Historic samples were received at the company facility by a laboratory employee (Pre-2023).

Drilling techniques

  • Drill type (eg core, reverse circulation, open-hole hammer, rotary air blast, auger, Bangka, sonic, etc) and details (eg core diameter, triple or standard tube, depth of diamond tails, face-sampling bit or other type, whether core is oriented and if so, by what method, etc).

Surface drilling within the deposit is comprised of both NQ and HQ sized core.

Holes were generally angled from -45 to -80 degrees at varying azimuths.

Drill sample recovery

  • Method of recording and assessing core and chip sample recoveries and results assessed.

  • Measures taken to maximise sample recovery and ensure representative nature of the samples.

  • Whether a relationship exists between sample recovery and grade and whether sample bias may have occurred due to preferential loss/gain of fine/coarse material.

All holes are logged for basic geotechnical characteristics including measurements and calculations for core recovery and RQD values. Core recovery is recorded as a percentage equivalent to the length of core recovered, as a percentage of the drill run (interval length).

Excellent recoveries were obtained from the 2023 diamond drilling. Historic assessments (2005) of drilling prior to 1999 demonstrated excellent core recoveries as well.

There is no bias noted between sample recovery and grade. Excellent recoveries were obtained from Diamond drilling other than in faulted zones which were not sampled.

Logging

  • Whether core and chip samples have been geologically and geotechnically logged to a level of detail to support appropriate Mineral Resource estimation, mining studies and metallurgical studies.

  • Whether logging is qualitative or quantitative in nature. Core (or costean, channel, etc) photography.

  • The total length and percentage of the relevant intersections logged.

Diamond drilling (2023):

Drill core is photographed and logged prior to sampling;

Core has been geologically and geotechnically logged to a level of detail appropriate to support mineral resource estimation and preliminary mining studies.

Logging has been conducted both qualitatively and quantitatively; full description of lithologies, alteration and comments are noted, as well as percentage estimates on veining and sulphides.

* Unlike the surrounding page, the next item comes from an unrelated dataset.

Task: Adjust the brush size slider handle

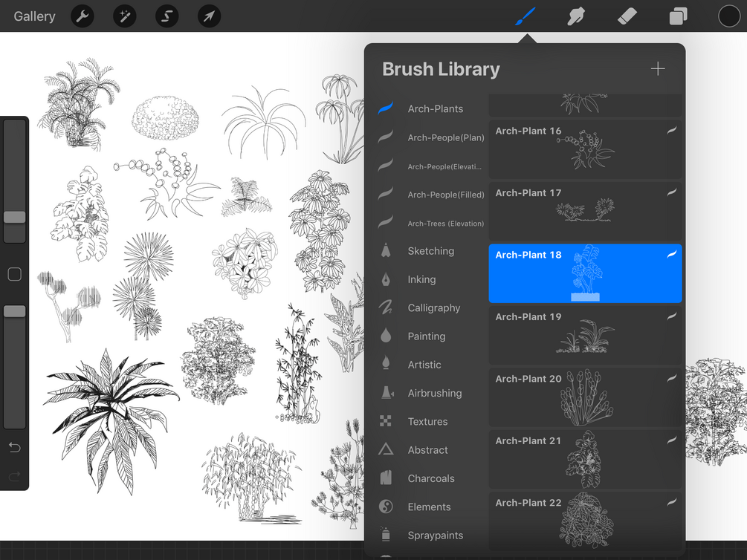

The total length of all Sunshine holes drilled in 2023 was 1,263m. All depths of relevance from 2023 Sunshine drilling have been previously released (See ASX announcement “Jervois completes U.S. Department of Defense reimbursed drilling at ICO’s Sunshine deposit”, 30 January 2024). All drill holes are logged in their entirety.

Diamond drilling (Pre-2023):

Drill core analyses and orientations were reviewed relative to the 2023 drillholes. No significant issues (offsets) were noted with respect to the location of mineralized zones in the 2023 vs the pre-2023 drilling and APEX considers the historical drilling to be suitable for use in the current Sunshine MRE. The total length of the historic Sunshine drilling is 18,804m.

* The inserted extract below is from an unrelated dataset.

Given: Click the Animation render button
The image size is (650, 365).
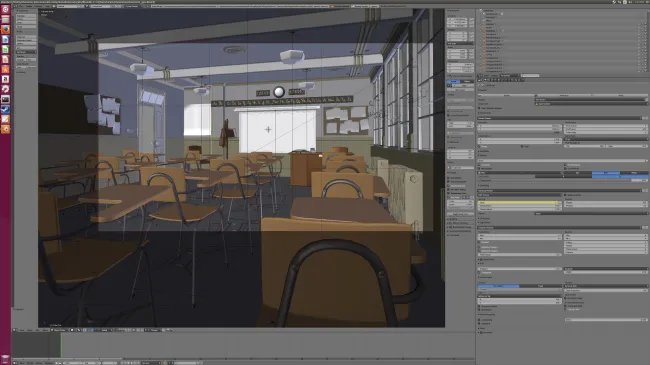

Sub-sampling techniques and sample preparation

  • If core, whether cut or sawn and whether quarter, half or all core taken.

  • If non-core, whether riffled, tube sampled, rotary split, etc and whether sampled wet or dry.

  • For all sample types, the nature, quality and appropriateness of the sample preparation technique.

  • Quality control procedures adopted for all sub-sampling stages to maximise representivity of samples.

  • Measures taken to ensure that the sampling is representative of the in situ material collected, including for instance results for field duplicate/second-half sampling.

  • Whether sample sizes are appropriate to the grain size of the material being sampled.

All core was half-cut lengthwise using a diamond saw or mechanically split, historically. The HQ/NQ half-core was sampled. Industry standard quality control procedures were implemented for all 2023 Sunshine drilling.

The details of drillhole sampling, preparation, security and QC methodologies are not well documented and the majority of the historical Sunshine drilling was conducted prior to the adoption of the standards set forth by the Canadian Institute of Mining, Metallurgy and Petroleum (CIM) definition standards and best practice guidelines (2014, 2018, 2019), and Canadian National Institute (“NI”) 43-101 (2001). That said, APEX has no reason to doubt the veracity or quality of the historical drill data from the Sunshine area, particularly given the results of the 2023 drilling completed by Jervois that verified the location, extent and tenor of the historical mineralisation at the Sunshine and East Sunshine areas.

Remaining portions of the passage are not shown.